**Task goal**
Nothing in the data should be left out, so repeat it all exactly.
** Opening Extracted entries block **
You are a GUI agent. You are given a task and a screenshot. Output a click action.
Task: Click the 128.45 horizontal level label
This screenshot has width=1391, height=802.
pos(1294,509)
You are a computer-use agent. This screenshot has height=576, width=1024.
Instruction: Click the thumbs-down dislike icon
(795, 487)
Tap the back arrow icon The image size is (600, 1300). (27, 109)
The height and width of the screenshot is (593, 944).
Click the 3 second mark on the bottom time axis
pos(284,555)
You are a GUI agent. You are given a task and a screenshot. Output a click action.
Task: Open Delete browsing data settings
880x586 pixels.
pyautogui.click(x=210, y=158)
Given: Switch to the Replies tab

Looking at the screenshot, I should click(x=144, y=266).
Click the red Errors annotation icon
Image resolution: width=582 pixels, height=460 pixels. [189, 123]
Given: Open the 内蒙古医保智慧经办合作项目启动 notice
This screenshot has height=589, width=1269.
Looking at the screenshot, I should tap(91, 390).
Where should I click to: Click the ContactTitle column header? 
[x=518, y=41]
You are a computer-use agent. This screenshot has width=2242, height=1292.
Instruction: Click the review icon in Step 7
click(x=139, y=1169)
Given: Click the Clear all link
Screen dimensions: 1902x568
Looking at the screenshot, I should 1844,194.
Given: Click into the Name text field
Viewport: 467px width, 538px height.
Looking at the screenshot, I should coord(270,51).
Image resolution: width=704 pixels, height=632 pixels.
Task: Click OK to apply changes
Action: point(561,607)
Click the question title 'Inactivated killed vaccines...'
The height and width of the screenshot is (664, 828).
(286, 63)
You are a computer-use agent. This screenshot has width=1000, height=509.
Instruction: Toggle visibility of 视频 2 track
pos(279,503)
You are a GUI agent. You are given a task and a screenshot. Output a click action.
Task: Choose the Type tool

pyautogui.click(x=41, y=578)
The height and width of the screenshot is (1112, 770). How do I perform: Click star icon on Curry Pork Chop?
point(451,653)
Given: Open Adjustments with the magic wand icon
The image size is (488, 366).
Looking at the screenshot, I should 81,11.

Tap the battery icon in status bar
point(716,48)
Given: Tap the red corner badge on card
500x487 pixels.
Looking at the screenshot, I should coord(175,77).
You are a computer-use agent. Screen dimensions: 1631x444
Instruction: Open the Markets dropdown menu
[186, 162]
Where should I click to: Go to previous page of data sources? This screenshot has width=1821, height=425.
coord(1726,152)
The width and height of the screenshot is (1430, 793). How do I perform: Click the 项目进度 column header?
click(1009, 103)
** Closing Extracted entries block **
**Worked solution**
You are a GUI agent. You are given a task and a screenshot. Output a click action.
Task: Click the 128.45 horizontal level label
This screenshot has width=1391, height=802.
pos(1294,509)
You are a computer-use agent. This screenshot has height=576, width=1024.
Instruction: Click the thumbs-down dislike icon
(795, 487)
Tap the back arrow icon The image size is (600, 1300). (27, 109)
The height and width of the screenshot is (593, 944).
Click the 3 second mark on the bottom time axis
pos(284,555)
You are a GUI agent. You are given a task and a screenshot. Output a click action.
Task: Open Delete browsing data settings
880x586 pixels.
pyautogui.click(x=210, y=158)
Given: Switch to the Replies tab

Looking at the screenshot, I should click(x=144, y=266).
Click the red Errors annotation icon
Image resolution: width=582 pixels, height=460 pixels. [189, 123]
Given: Open the 内蒙古医保智慧经办合作项目启动 notice
This screenshot has height=589, width=1269.
Looking at the screenshot, I should tap(91, 390).
Where should I click to: Click the ContactTitle column header? 
[x=518, y=41]
You are a computer-use agent. This screenshot has width=2242, height=1292.
Instruction: Click the review icon in Step 7
click(x=139, y=1169)
Given: Click the Clear all link
Screen dimensions: 1902x568
Looking at the screenshot, I should 1844,194.
Given: Click into the Name text field
Viewport: 467px width, 538px height.
Looking at the screenshot, I should coord(270,51).
Image resolution: width=704 pixels, height=632 pixels.
Task: Click OK to apply changes
Action: point(561,607)
Click the question title 'Inactivated killed vaccines...'
The height and width of the screenshot is (664, 828).
(286, 63)
You are a computer-use agent. This screenshot has width=1000, height=509.
Instruction: Toggle visibility of 视频 2 track
pos(279,503)
You are a GUI agent. You are given a task and a screenshot. Output a click action.
Task: Choose the Type tool

pyautogui.click(x=41, y=578)
The height and width of the screenshot is (1112, 770). How do I perform: Click star icon on Curry Pork Chop?
point(451,653)
Given: Open Adjustments with the magic wand icon
The image size is (488, 366).
Looking at the screenshot, I should 81,11.

Tap the battery icon in status bar
point(716,48)
Given: Tap the red corner badge on card
500x487 pixels.
Looking at the screenshot, I should coord(175,77).
You are a computer-use agent. Screen dimensions: 1631x444
Instruction: Open the Markets dropdown menu
[186, 162]
Where should I click to: Go to previous page of data sources? This screenshot has width=1821, height=425.
coord(1726,152)
The width and height of the screenshot is (1430, 793). How do I perform: Click the 项目进度 column header?
click(1009, 103)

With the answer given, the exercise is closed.